So it really was a digital TV Christmas - in the shops and in people's homes.
Millions watched digital channels over Christmas
BSkyB's latest results confirm earlier signals - including the Christmas viewing figures - that digital television is on a roll, whether people receive it by satellite, cable, the terrestrial Freeview system or broadband.
Sky added 192,000 satellite subscribers in the three months to December 2004 - its best performance for two years, reversing a slowdown in pay TV that had got the City worried.
Sky has long been the pioneer in digital television and now has over 7.6 million satellite customers.
But in the past two years, its growth has been put in the shade by that of Freeview, the BBC-backed system which rose from the ashes of ITV Digital, the failed pay-TV service.
Freeview had a record Christmas, according to BBC estimates, selling 1.5 million boxes in the three months to December 25th.

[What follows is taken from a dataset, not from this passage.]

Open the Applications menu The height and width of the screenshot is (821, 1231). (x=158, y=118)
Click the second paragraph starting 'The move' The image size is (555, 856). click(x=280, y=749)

That puts it in well over 4 million homes, according to the Broadcasters' Audience Research Board (BARB), which compiles the ratings. The BBC believes it is in over 5 million.
Many viewers who have rejected Sky's sport and movie channels have proved willing to buy a box that gives them extra TV and radio channels with no subscription.
There have been forecasts that by the end of this year Freeview could be neck-and-neck with Sky, in over 8 million homes each.
Sky's results have reassured the City that pay-TV is not running out of steam, as analysts had feared.
Its profits are up by 25% and thousands of people are paying more to install Sky in more than one room.
Thousands more are buying the Sky+ box, which lets them record programmes more easily and even pause and rewind live programming.
But the increase in subscribers has come at a cost.
Sky launched a huge pre-Christmas marketing campaign in October, on the theme 'Sky - what do you want to watch?'
According to James Murdoch, Sky's chief executive, the campaign has hardly begun.
Digital TV offers many more channels than analogue
In the coming year, the company will be spending almost £80m on advertising and marketing - a rise of almost 50%, as it tries to persuade people there's more to pay-TV than sport and movies.
Murdoch insisted he was not alarmed by the rapid rise of Freeview, in which BSkyB is also an investor.
In a conference call with journalists, he said: "Clearly its very strong digital receiver sales in the Christmas quarter did not prevent us having our strongest quarter for two years."
"A customer who goes out and buys a Freeview box today is less likely to decide they want Sky today as well but we're confident that they will over time," Murdoch said.
"We also think Freeview is giving people a taste of multichannel TV, that it's a catalyst for pay-TV."
It is also changing viewing habits. In 2004, for the first time, viewers spent more time watching digital, cable and satellite channels than either of the two most popular channels, BBC One and ITV1.
The switch was even more marked during Christmas week.
At one time, on Christmas Day, up to 30 million of us would gather round the same programme, whether Morecambe & Wise or Eastenders.
At Christmas 2004, the top audience was just 12 million, as viewers scattered to watch their DVDs or one of hundreds of digital channels.
In Christmas week, the digital channels took 29% of all viewing.
All the forecasts suggest that by Christmas 2005 many more of us will have gone digital.